- [Zu erledigende Aufgaben]
1. Wer moderierte laut dem Text über Reader Analytics die Diskussion auf der Bühne in Halle 4.2?
2. Gib den Absatz, der mit „Verlage erfahren nur sporadisch“ beginnt, im Text über Reader Analytics in knapperer Form wieder, ohne seine Kernaussagen wegzulassen.

- [Quellenauszug]
"""

Verlage erfahren nur sporadisch, wie Leser bestimmte Bücher finden – und das in der Regel auch erst dann, wenn diese längst erschienen sind. Reader Analytics könnte da ein neues Tor aufstoßen, sind sich viele einig. Fragt sich nur zu welchem Preis.
Die IG Digital im Börsenverein holte diese Frage ans Licht, brachte gestern auf der Bühne im Hot Spot Professional & Scientific Information (Halle 4.2) bei einer von Börsenblatt-Redakteur Michael Roesler-Graichen moderierten Diskussion vier ganz unterschiedliche Protagonisten zusammen:
- Michael Döschner-Apostolidis, Verlagsleiter elektronisches Publizieren bei Droemer-Knaur in München und zugleich Sprecher der IG Digital,
- Matthias Ulmer, Verleger im Eugen Ulmer Verlag in Stuttgart und Vorsitzender des Verleger-Ausschusses,
- die Autorin Susanna Ernst ("Nur einen Traum entfernt", Droemer Knaur) und
- Andrew Rhomberg, Chef des britischen Reader Analytics-Dienstleisters Jellybooks, der seit rund einem Jahr auch in Deutschland aktiv ist.

"""

- [Datenblock]

"""

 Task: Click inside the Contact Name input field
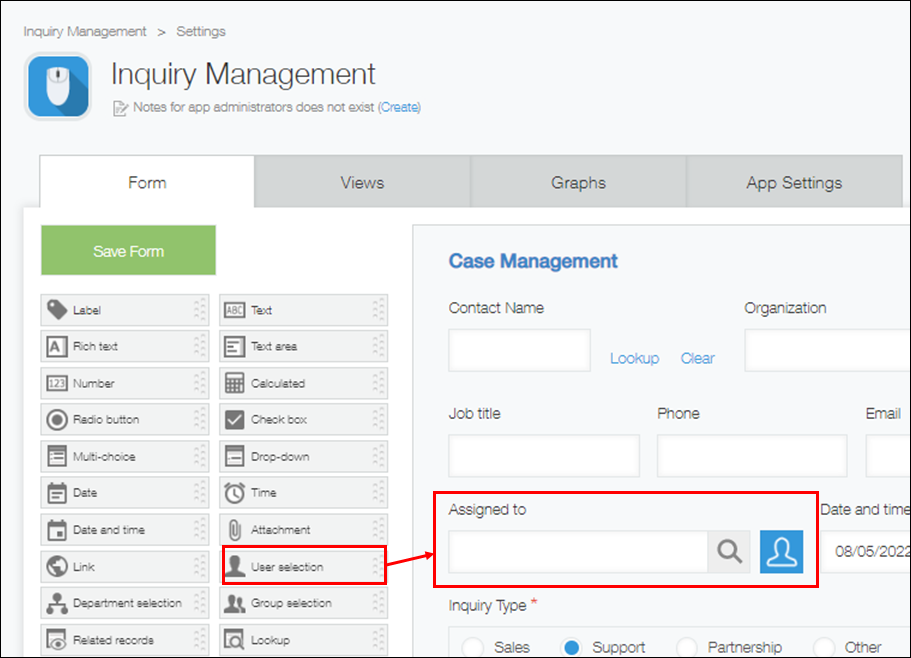pos(519,350)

"""

- [Als Antwort]
1. Die Diskussion moderierte Börsenblatt-Redakteur Michael Roesler-Graichen.

2. Verlage erfahren selten und meist erst nach dem Erscheinen, wie Leser Bücher finden. Viele halten Reader Analytics für eine neue Chance, offen bleibt aber der Preis.